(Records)
- - -

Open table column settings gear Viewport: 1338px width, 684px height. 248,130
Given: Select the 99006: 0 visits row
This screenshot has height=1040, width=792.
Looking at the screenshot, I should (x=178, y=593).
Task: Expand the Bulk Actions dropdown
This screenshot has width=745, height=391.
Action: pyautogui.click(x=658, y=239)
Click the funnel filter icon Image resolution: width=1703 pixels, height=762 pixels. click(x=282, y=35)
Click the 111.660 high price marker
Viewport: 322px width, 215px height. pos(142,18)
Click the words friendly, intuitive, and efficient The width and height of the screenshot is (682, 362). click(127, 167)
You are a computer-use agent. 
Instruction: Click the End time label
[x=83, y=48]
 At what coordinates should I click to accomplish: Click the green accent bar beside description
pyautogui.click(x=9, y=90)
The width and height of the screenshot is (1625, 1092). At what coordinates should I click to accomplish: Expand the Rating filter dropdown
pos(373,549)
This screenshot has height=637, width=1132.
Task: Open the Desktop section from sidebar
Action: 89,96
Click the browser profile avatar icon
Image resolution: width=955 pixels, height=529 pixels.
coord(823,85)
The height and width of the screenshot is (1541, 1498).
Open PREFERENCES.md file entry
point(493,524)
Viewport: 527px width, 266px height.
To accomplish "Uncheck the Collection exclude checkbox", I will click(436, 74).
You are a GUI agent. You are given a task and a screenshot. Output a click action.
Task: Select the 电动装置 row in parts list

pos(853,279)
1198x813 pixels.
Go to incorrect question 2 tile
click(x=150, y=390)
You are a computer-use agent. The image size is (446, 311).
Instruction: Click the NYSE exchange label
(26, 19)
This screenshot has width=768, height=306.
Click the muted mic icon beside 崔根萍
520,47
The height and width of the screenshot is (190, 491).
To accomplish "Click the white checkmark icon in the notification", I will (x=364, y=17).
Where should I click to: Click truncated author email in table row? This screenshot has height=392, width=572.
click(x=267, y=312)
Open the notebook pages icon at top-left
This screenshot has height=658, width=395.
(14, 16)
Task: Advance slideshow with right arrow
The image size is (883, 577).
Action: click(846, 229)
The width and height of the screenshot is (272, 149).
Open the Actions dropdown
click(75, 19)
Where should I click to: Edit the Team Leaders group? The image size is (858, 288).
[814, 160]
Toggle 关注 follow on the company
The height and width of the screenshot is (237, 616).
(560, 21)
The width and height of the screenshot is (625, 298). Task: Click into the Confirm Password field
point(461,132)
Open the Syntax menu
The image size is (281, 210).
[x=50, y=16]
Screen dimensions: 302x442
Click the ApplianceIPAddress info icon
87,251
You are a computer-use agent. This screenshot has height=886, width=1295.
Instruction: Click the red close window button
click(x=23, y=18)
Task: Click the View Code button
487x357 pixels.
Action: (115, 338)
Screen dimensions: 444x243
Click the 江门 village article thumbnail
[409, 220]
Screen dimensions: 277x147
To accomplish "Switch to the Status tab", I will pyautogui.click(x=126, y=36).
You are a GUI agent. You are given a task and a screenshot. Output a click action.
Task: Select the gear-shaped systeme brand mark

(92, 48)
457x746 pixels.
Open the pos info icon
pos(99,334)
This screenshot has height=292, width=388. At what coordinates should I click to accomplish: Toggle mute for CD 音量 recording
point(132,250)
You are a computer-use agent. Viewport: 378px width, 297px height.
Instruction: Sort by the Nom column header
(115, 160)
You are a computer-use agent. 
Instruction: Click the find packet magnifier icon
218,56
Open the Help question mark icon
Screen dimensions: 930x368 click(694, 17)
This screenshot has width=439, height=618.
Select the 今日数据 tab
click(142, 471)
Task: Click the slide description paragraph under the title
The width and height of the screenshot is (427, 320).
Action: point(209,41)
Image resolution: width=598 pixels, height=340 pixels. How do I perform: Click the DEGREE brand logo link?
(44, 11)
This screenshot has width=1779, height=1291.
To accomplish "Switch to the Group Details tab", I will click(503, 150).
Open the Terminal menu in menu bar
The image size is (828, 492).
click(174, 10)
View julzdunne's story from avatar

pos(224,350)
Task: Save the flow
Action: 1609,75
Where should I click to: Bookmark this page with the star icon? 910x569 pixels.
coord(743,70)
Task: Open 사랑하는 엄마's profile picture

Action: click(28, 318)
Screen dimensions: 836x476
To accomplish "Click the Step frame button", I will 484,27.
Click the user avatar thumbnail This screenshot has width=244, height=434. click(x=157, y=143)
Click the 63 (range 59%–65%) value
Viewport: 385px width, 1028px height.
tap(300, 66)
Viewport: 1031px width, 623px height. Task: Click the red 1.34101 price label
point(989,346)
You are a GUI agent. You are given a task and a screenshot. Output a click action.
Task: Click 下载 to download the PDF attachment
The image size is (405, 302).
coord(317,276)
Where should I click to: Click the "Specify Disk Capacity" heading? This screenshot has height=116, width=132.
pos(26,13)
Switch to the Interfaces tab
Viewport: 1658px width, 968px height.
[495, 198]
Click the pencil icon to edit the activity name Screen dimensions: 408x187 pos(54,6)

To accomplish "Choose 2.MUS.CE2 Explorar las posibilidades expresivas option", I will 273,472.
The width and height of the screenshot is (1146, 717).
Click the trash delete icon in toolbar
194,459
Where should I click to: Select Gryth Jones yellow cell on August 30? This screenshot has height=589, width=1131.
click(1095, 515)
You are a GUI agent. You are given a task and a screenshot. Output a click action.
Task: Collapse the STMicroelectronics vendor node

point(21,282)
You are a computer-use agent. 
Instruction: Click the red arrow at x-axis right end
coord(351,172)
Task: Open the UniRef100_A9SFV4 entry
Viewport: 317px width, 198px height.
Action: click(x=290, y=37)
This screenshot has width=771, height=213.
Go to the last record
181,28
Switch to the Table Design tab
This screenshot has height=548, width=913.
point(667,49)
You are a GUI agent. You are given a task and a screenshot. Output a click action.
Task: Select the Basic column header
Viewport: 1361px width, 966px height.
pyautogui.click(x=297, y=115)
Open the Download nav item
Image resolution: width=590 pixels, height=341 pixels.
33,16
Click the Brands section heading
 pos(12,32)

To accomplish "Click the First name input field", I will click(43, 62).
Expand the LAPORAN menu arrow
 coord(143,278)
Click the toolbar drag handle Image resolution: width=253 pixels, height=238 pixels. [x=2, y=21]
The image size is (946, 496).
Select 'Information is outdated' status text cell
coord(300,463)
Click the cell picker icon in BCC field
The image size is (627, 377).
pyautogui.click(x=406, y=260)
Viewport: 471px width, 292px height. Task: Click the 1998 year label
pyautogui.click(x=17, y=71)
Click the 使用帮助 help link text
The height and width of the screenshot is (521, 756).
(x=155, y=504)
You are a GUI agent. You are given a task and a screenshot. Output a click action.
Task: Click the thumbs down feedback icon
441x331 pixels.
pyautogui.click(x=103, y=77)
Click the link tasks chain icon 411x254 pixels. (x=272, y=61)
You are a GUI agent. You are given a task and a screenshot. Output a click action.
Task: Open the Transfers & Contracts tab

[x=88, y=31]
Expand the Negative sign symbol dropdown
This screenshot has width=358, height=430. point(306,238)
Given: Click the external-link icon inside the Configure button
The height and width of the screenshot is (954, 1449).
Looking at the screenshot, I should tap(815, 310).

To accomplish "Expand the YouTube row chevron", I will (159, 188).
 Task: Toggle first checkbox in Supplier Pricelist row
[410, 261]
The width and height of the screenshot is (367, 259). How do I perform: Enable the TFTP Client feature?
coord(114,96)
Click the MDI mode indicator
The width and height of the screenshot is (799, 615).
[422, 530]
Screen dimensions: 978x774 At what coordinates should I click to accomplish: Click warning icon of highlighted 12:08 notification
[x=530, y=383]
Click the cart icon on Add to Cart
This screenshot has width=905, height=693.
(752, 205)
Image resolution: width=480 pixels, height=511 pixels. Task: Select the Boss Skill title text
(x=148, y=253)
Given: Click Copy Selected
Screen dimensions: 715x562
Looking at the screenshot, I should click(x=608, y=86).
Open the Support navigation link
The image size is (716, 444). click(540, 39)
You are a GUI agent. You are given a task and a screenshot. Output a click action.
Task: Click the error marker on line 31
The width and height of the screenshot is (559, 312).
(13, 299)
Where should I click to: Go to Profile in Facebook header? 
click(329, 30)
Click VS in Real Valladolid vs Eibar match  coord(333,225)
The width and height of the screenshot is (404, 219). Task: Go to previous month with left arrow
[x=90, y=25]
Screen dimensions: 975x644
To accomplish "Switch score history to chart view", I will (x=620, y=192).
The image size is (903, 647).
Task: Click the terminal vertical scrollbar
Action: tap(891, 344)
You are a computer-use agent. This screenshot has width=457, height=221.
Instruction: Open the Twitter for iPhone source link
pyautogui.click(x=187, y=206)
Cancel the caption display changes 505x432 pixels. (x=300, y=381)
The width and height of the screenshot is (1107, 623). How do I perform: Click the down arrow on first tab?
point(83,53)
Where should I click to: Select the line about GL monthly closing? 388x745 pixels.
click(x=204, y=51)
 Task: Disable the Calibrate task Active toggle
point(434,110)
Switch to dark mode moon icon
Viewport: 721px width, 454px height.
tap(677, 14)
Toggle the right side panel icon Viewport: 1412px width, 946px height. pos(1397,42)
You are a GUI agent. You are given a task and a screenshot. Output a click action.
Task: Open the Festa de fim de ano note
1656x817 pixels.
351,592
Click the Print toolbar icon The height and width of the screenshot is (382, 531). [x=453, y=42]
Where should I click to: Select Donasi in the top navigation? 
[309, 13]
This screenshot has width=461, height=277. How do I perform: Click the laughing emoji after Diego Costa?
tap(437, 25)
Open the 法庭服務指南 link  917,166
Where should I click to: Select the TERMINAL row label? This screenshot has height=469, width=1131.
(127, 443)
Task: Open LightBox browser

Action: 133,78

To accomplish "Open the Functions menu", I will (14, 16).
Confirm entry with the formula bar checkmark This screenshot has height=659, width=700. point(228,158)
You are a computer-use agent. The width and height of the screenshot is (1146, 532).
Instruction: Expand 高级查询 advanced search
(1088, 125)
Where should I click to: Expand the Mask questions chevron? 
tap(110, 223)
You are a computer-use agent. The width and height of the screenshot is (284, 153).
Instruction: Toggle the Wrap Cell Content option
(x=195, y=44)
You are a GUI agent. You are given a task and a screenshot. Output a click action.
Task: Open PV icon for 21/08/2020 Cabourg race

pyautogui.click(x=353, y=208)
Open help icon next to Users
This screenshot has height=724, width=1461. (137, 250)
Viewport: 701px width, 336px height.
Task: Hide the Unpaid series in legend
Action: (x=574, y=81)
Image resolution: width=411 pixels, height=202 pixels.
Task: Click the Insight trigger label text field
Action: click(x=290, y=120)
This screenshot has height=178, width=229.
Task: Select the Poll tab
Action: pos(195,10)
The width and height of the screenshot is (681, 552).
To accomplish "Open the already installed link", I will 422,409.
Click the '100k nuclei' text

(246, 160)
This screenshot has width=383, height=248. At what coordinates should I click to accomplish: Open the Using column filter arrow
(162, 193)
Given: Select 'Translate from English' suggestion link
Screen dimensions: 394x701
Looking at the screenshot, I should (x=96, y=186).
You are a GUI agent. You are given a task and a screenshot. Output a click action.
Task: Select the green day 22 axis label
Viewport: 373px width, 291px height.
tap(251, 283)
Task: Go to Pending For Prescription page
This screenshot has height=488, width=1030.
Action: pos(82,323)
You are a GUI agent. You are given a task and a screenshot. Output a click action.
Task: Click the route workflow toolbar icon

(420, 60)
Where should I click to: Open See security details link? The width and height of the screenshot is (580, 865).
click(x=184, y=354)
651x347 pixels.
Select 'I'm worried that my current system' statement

- - -

- [WHAT TO DO]
Take the listing from the line that has "This screenshot has width=383, height=248." through its last line, and rewrite it with "axis label" changed to "axis tick". Leave all else as it is.

- [WRITTEN REPLY]
This screenshot has width=383, height=248. At what coordinates should I click to accomplish: Open the Using column filter arrow
(162, 193)
Given: Select 'Translate from English' suggestion link
Screen dimensions: 394x701
Looking at the screenshot, I should (x=96, y=186).
You are a GUI agent. You are given a task and a screenshot. Output a click action.
Task: Select the green day 22 axis tick
Viewport: 373px width, 291px height.
tap(251, 283)
Task: Go to Pending For Prescription page
This screenshot has height=488, width=1030.
Action: pos(82,323)
You are a GUI agent. You are given a task and a screenshot. Output a click action.
Task: Click the route workflow toolbar icon

(420, 60)
Where should I click to: Open See security details link? The width and height of the screenshot is (580, 865).
click(x=184, y=354)
651x347 pixels.
Select 'I'm worried that my current system' statement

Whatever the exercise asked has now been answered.